- EXTRACT TO READ:
Quiz 1: What is the first page you see when you log into the Kelvin UI, and why is it important?

Answer: The Assets page (Table View). It is your home base for monitoring all assets, acting on recommendations, and navigating to the rest of the platform. Every column, filter, and view you set up here is saved and remembered between sessions.

Quiz 2: What is the difference between a Setpoint and a Data Stream in the Manual Controls tab?

Answer: A Setpoint is a read/write data stream. You can send new values directly to the asset from the Manual Controls tab. A Data Stream in this context is read-only. You can see its current value but cannot write to it from here.

Quiz 3: What do the three tags on an Asset Map pin represent?

Answer: The top tag shows failed control changes (red if there are failures, white if clear). The middle tag shows pending recommendations (orange if there are any, green if none). The bottom tag shows the asset status: Online, Offline, or Unknown.

Quiz 4: What is the difference between Open Loop and Closed Loop for an application?

Answer: In Open Loop mode, the application sends recommendations but you must manually review and approve each one before any control change is made. In Closed Loop mode, recommendations are automatically accepted and the control changes are executed without your input.

Word and element location records:
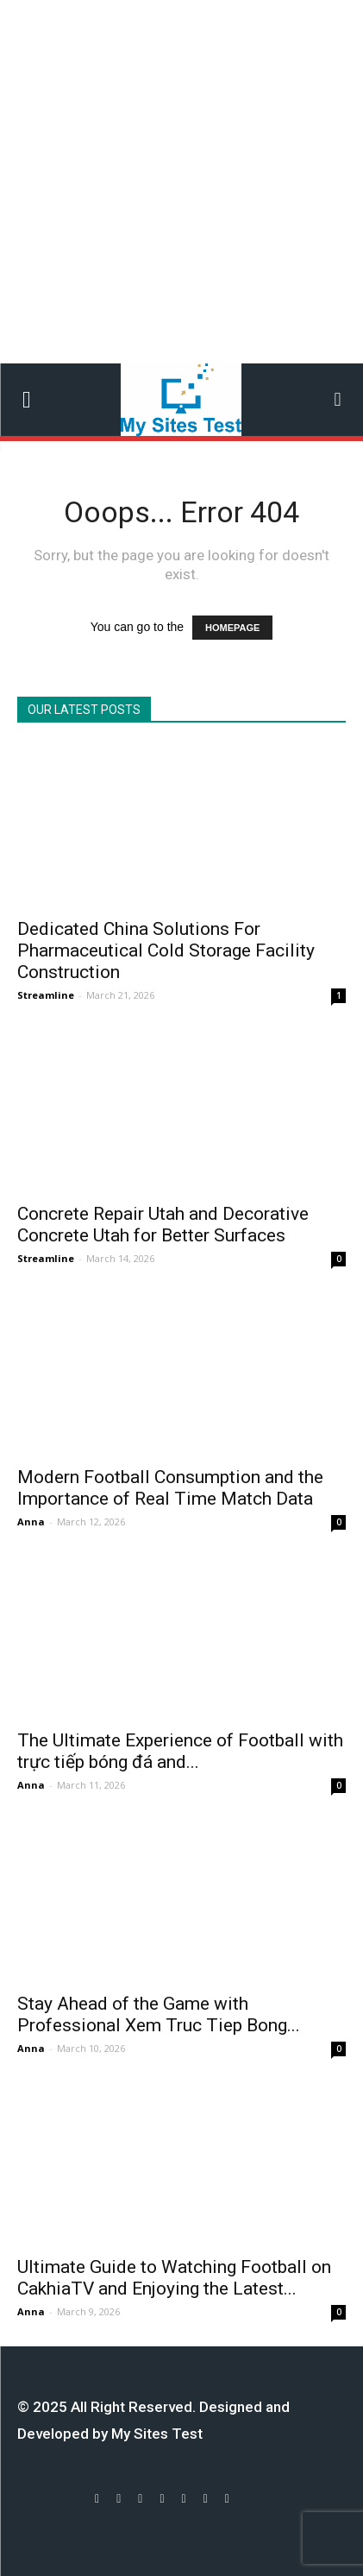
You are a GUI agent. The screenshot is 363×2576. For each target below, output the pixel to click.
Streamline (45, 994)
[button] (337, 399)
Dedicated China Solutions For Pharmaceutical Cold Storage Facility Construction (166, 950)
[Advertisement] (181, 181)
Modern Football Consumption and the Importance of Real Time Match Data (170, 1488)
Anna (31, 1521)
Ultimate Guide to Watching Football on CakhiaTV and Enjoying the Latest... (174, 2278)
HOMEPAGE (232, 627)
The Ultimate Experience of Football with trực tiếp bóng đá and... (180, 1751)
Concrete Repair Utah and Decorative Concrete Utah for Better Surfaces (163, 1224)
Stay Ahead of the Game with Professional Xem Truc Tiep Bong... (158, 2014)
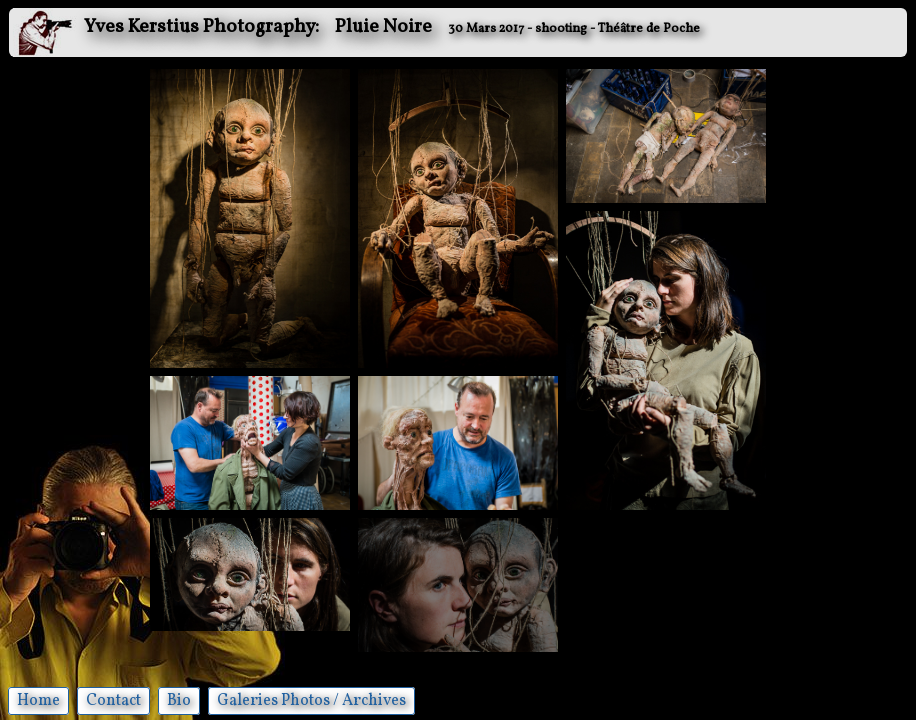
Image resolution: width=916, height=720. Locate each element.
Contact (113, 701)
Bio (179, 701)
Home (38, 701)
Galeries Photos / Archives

- WHAT IS ASKED: Write the next part of the Kelvin UI quiz, picking up after its last answer.

- ANSWER FOR THIS EXERCISE:
Quiz 5: What are the three activity lane types in Data Explorer, and what does each one show?

Answer: Control Changes shows every write event sent to the asset, with status icons for success, pending, and failed. Recommendations shows when recommendations were created or acted on. Tags shows custom markers that you or your team have added to the timeline.

Quiz 6: How many assets can you compare side-by-side in the Data Explorer at the same time?

Answer: Up to four assets at the same time.

Quiz 7: What happens to your column configuration on the Assets page if you do not save it as a View?

Answer: Your changes are lost when you leave the page. You must save the layout as a View to keep it for future sessions.

Quiz 8: What are the six widget types available in the Control Panel tab?

Answer: App Parameters (current parameter values), Asset Properties (static asset metadata), Data Explorer (an embedded chart scoped to this asset), Kelvin Control Mode (a toggle between Open Loop and Closed Loop), Recommendations (current recommendations with optional filters), and Schedules (upcoming scheduled parameter changes).


Summary

You now have a complete map of the Operations area in the Kelvin UI. Every section has a clear purpose, and they connect to each other.

The key things to remember:

  • The Assets page is your home base — customizable, filterable, and persistent between sessions
  • Asset Details has three tabs: Control Panel (your personal dashboard), Manual Controls (live values and direct writes), and Applications (recommendations, parameters, and schedules)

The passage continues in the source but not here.